Please repeat everything from the start of the rows down to the line containing "text-color-button: A is", keeping the lines exactly as they appear.

[Pixel coordinate grounding data]
● ● ● ●

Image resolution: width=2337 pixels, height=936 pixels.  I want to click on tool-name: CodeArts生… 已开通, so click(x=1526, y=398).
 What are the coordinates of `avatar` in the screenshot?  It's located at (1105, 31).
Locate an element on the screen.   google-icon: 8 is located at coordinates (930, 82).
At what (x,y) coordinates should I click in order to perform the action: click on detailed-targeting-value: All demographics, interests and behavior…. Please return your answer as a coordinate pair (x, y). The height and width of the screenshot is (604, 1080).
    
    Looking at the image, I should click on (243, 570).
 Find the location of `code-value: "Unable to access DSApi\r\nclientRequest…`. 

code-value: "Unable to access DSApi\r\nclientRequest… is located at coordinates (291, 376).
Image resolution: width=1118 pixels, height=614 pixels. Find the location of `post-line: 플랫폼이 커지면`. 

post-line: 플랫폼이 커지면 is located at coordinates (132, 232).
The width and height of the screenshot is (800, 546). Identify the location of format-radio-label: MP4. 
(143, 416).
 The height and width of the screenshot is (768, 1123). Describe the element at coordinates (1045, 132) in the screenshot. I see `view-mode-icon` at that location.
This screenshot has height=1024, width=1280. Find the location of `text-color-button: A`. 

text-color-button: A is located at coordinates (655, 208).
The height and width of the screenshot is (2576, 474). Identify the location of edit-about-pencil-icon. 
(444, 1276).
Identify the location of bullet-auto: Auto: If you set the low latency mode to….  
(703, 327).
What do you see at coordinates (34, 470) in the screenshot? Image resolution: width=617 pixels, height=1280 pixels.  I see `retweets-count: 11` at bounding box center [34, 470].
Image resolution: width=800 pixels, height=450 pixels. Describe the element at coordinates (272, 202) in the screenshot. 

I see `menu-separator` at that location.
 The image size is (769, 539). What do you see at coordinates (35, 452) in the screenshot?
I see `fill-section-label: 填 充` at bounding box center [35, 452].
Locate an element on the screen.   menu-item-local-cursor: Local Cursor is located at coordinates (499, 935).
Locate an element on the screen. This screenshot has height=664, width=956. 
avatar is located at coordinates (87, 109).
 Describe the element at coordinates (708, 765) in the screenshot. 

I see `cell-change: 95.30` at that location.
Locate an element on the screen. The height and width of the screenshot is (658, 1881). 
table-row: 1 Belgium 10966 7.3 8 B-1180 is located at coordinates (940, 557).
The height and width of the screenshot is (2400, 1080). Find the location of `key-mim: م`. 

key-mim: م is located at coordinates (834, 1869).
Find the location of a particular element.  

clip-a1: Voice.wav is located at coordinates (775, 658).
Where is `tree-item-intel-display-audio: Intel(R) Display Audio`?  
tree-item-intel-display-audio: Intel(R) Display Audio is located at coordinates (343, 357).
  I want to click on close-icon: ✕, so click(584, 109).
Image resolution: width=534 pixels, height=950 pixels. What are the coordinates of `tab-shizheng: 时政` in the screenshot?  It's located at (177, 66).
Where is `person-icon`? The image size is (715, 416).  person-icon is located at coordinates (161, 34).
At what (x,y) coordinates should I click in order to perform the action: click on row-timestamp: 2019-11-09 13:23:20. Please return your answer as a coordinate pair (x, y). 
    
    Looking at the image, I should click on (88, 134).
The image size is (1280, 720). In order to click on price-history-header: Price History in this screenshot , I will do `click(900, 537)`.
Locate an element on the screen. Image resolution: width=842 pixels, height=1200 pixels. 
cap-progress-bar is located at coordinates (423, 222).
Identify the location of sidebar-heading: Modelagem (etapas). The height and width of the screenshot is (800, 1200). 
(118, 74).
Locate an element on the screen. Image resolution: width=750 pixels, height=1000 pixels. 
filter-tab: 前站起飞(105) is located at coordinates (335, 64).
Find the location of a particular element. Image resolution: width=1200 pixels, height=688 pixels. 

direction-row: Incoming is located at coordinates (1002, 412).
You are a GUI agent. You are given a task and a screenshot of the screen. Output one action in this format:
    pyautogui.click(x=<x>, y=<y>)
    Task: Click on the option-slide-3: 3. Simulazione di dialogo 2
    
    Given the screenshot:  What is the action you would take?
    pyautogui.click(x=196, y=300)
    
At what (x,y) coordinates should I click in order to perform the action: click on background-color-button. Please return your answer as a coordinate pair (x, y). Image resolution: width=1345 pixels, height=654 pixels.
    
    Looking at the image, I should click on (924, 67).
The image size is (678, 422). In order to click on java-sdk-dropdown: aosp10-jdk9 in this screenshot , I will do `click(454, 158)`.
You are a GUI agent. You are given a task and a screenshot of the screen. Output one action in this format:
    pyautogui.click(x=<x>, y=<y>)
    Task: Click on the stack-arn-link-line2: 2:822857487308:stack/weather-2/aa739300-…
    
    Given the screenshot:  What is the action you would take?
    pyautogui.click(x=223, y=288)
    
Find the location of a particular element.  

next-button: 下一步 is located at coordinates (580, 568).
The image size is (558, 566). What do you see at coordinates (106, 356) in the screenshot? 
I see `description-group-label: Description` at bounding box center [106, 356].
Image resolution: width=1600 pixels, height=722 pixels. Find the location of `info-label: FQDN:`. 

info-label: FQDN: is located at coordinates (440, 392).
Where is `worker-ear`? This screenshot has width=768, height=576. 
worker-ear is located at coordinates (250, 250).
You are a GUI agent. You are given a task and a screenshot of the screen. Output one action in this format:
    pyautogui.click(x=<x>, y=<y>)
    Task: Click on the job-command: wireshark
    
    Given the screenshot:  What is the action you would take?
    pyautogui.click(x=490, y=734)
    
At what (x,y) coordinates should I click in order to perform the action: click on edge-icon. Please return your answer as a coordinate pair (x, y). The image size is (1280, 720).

● ● ● ●

Solution
Image resolution: width=2337 pixels, height=936 pixels.  I want to click on tool-name: CodeArts生… 已开通, so click(x=1526, y=398).
 What are the coordinates of `avatar` in the screenshot?  It's located at (1105, 31).
Locate an element on the screen.   google-icon: 8 is located at coordinates (930, 82).
At what (x,y) coordinates should I click in order to perform the action: click on detailed-targeting-value: All demographics, interests and behavior…. Please return your answer as a coordinate pair (x, y). The height and width of the screenshot is (604, 1080).
    
    Looking at the image, I should click on (243, 570).
 Find the location of `code-value: "Unable to access DSApi\r\nclientRequest…`. 

code-value: "Unable to access DSApi\r\nclientRequest… is located at coordinates (291, 376).
Image resolution: width=1118 pixels, height=614 pixels. Find the location of `post-line: 플랫폼이 커지면`. 

post-line: 플랫폼이 커지면 is located at coordinates (132, 232).
The width and height of the screenshot is (800, 546). Identify the location of format-radio-label: MP4. 
(143, 416).
 The height and width of the screenshot is (768, 1123). Describe the element at coordinates (1045, 132) in the screenshot. I see `view-mode-icon` at that location.
This screenshot has height=1024, width=1280. Find the location of `text-color-button: A`. 

text-color-button: A is located at coordinates (655, 208).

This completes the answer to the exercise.